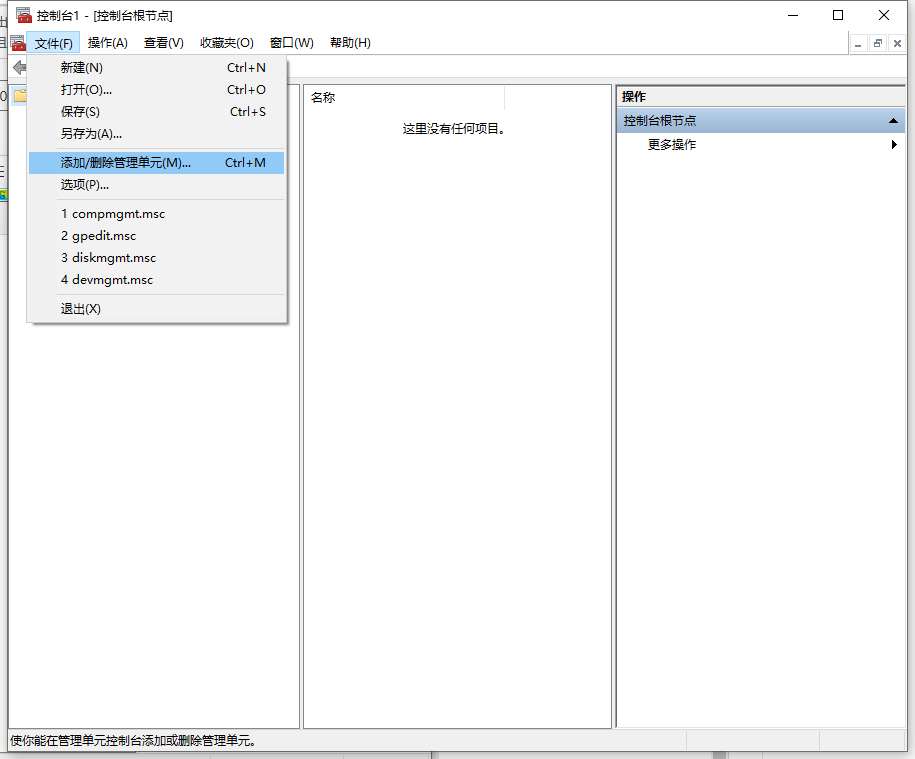
Task: Collapse the 控制台根节点 section in Actions pane
Action: (x=893, y=119)
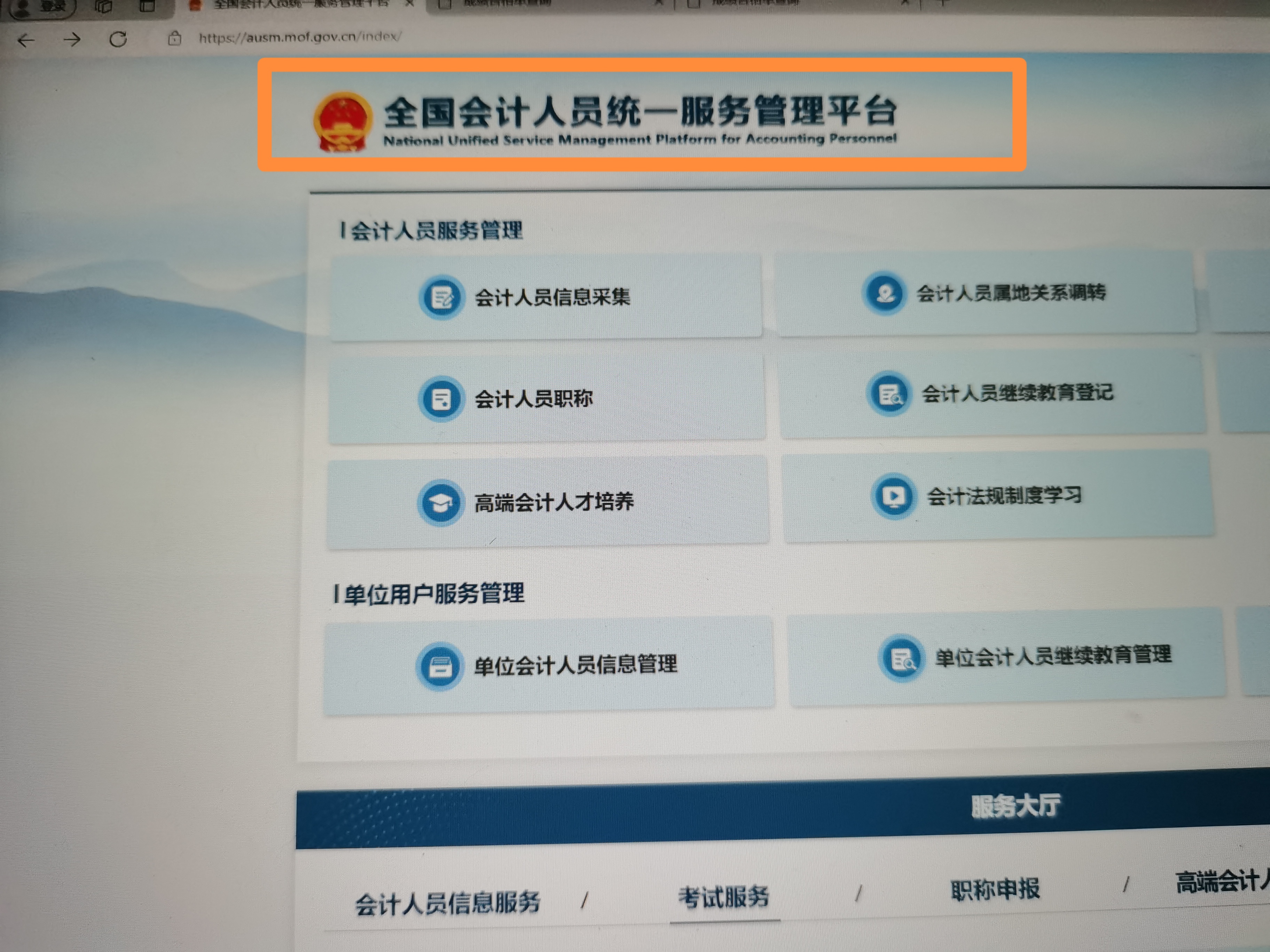Reload the page with refresh icon

[118, 39]
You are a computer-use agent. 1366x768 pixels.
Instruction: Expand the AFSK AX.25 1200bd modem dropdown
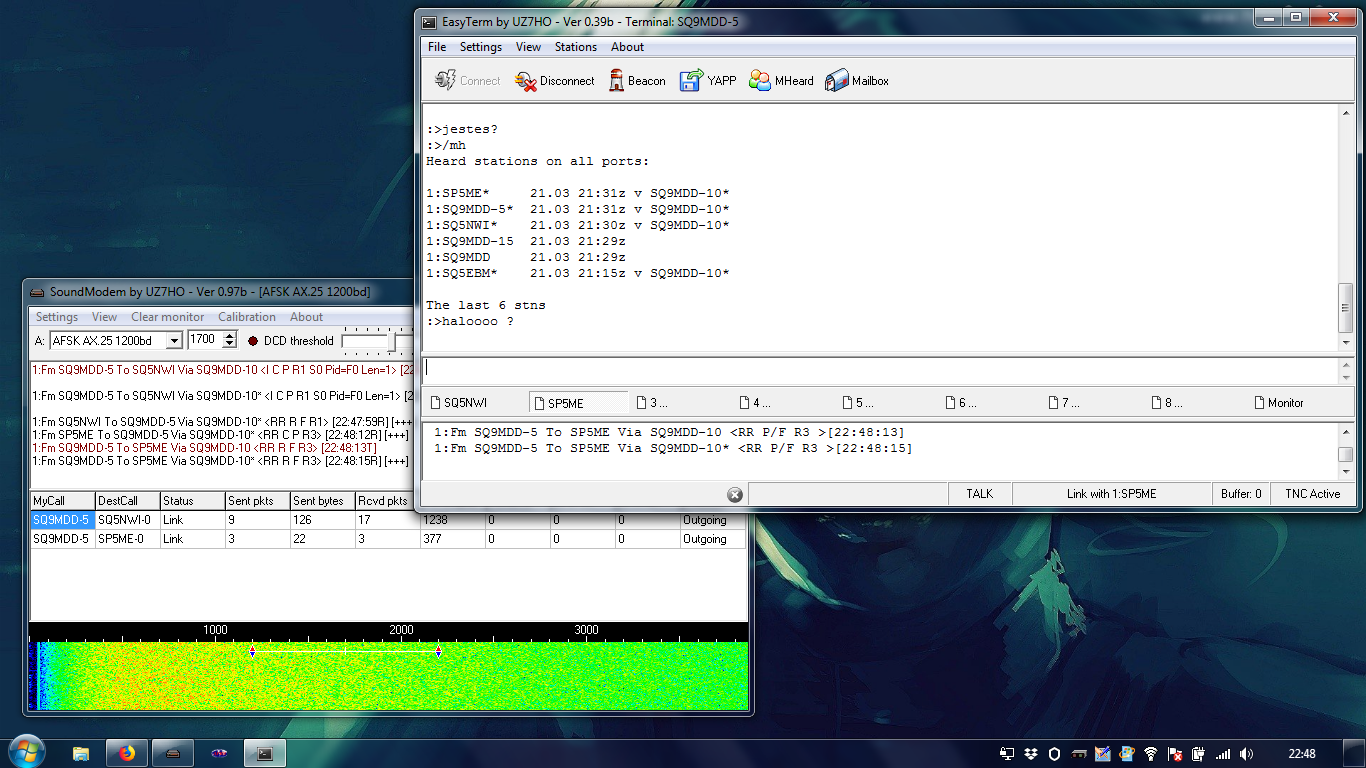click(174, 341)
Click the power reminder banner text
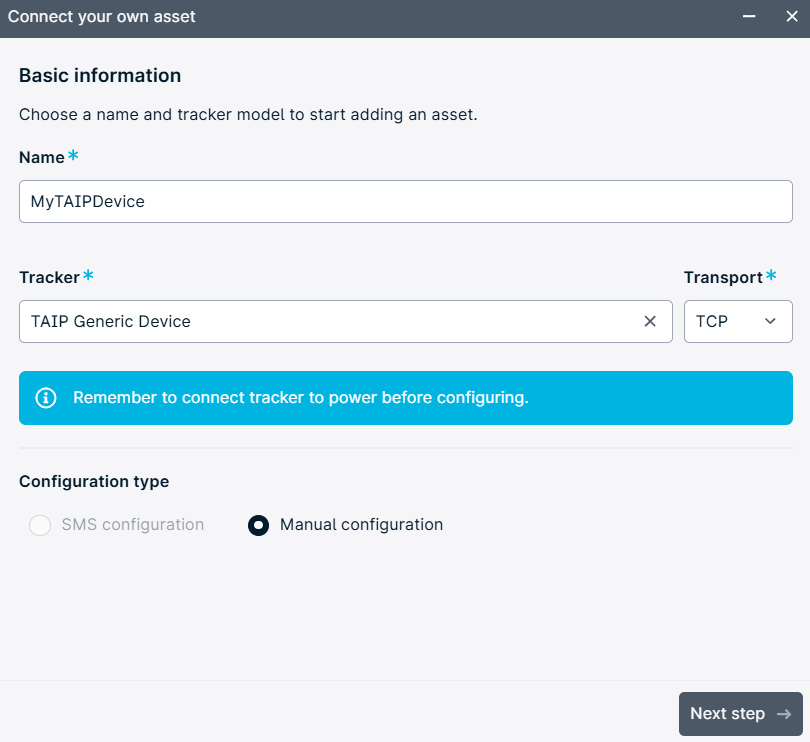This screenshot has height=742, width=810. click(x=301, y=398)
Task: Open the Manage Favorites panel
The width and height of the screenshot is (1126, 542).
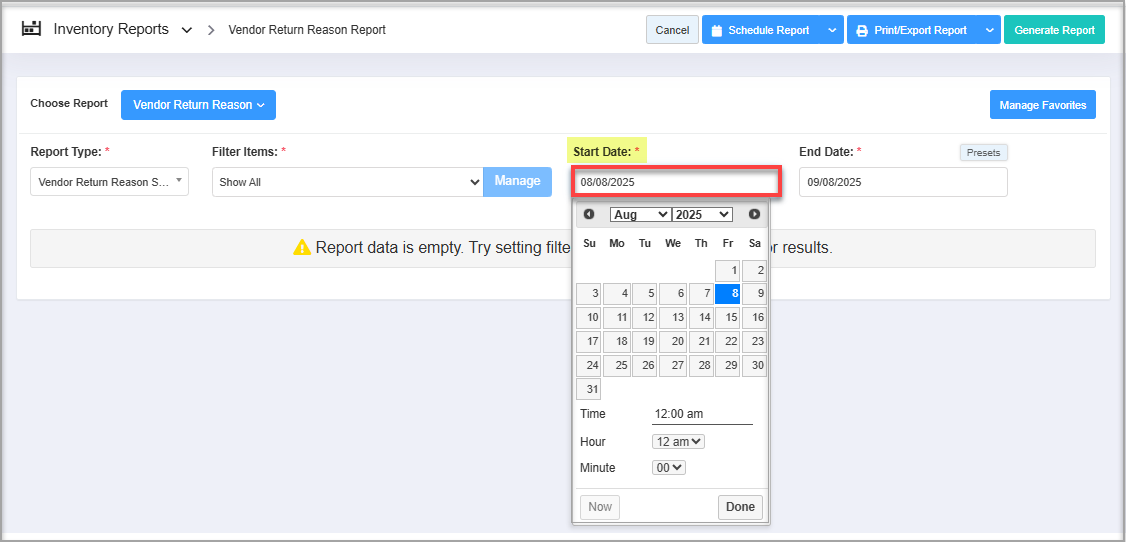Action: point(1043,105)
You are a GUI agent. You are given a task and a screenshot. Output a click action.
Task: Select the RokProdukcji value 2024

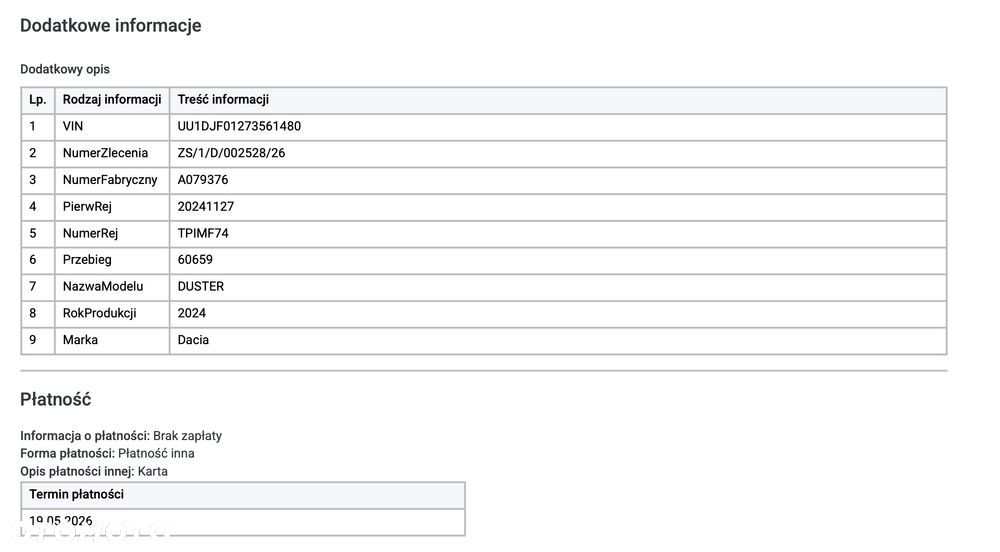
^^^^^^^^^^^^^^^^
WHAT TO WORK ON: Extract, verbatim and alone, the lines from the line that contains "You are a computer-use" to the last line of the records, inclusive; drop any picture.

EXERCISE ANSWER:
You are a computer-use agent. 1366x768 pixels.
Instruction: Expand the AFSK AX.25 1200bd modem dropdown
click(174, 341)
Click the power reminder banner text
This screenshot has height=742, width=810. click(x=301, y=398)
Task: Open the Manage Favorites panel
The width and height of the screenshot is (1126, 542).
Action: point(1043,105)
You are a GUI agent. You are given a task and a screenshot. Output a click action.
Task: Select the RokProdukcji value 2024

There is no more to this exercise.